Adjuncts will see a pay raise across the board. Before the contract, adjuncts were being paid $3,499 per class if they had taught less than 10 semesters for Champlain, and $3,668 per class if they have taught more than 10.
Now, there are three tiers of adjunct professors on the new pay scale, organized by how many credit hours the professor has taught, not semesters. An average class at Champlain is three credit hours. This year, professors will be paid on the following scale:
- Professors who have taught less than 60 credit hours — about 20 classes — will be paid $3,825 per class.
- Professors who have taught from 61 to 120 credit hours — from 20 to 40 average classes — will be paid $4,100 per class.
- Professors who have taught more than 120 credit hours — more than 40 average classes — will be paid $4,200 per class.
Pay increases are locked into the contract until 2018, when a new contract will be negotiated. If a class is canceled through no fault of the professor, like low enrollment, they will get $1,000 under the new contract.
“This tiered pay scale approach ensures that those adjunct faculty who successfully teach more of our students will receive increased levels of pay,” said Laurie Quinn provost of Champlain College in a news release. Quinn called the contract a “win-win” result.

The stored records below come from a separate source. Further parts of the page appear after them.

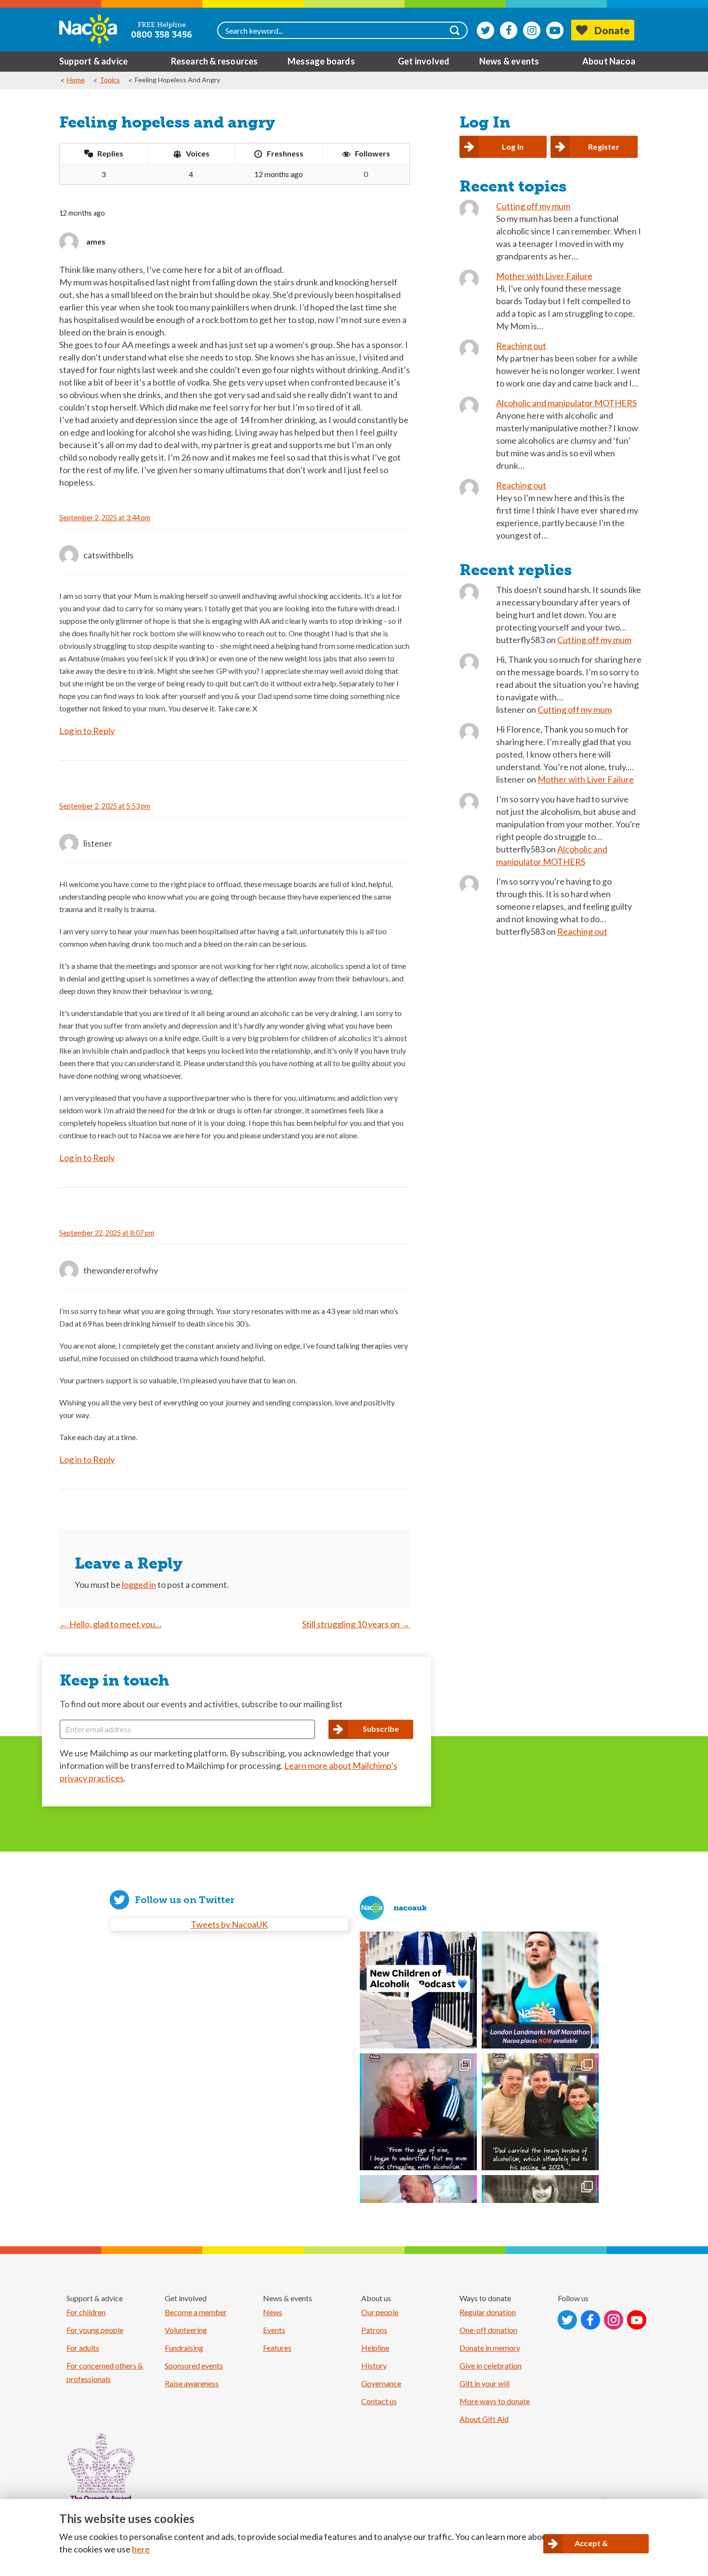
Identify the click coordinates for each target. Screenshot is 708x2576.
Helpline (375, 2347)
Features (277, 2347)
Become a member (196, 2312)
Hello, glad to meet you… (110, 1624)
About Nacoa (608, 61)
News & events (509, 61)
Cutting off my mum (533, 206)
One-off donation (488, 2329)
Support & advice (93, 61)
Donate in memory (489, 2347)
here (141, 2549)
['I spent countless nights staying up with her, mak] (418, 2111)
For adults (82, 2347)
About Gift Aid (484, 2418)
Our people (379, 2312)
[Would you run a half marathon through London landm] (540, 1990)
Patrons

The contract also devotes a section to the creation of a money pool specifically set up to benefit part-time professors. The Professional Development Fund, as it’s called in the contract, will start with $10,000 from the college, less than the $20,000 figure a union spokesperson told news media the day after the agreement had been struck. For the next two fiscal years, the college will contribute more money — $15,000 next year and $20,000 in 2018.
Professors can apply for up to $750 from the pool every year to spend on attending conferences, training or anything else that can help teachers do their jobs better. The money also has to be spent — it doesn’t roll over from one year to the next.
The contract also attempts to stop any possibility of a strike by union members, or a lockout by the college. If any union member decides to strike or do anything to purposefully impede the college, like withholding grades, Champlain College can fire the teacher and the union is required to distance itself from the action. In return, Champlain College will keep its doors open to the union members as long as the agreement stands.
“The contract we have created represents a solid first step toward the fair treatment of part-time faculty members at Champlain College,” said April Howard, an adjunct Latin American studies professor and member of the Champlain bargaining team, after negotiations ended Aug. 26.
Adjuncts at St. Michael’s College unionized in 2014 and adjuncts at Burlington College unionized at the same time; that school closed its doors earlier this year.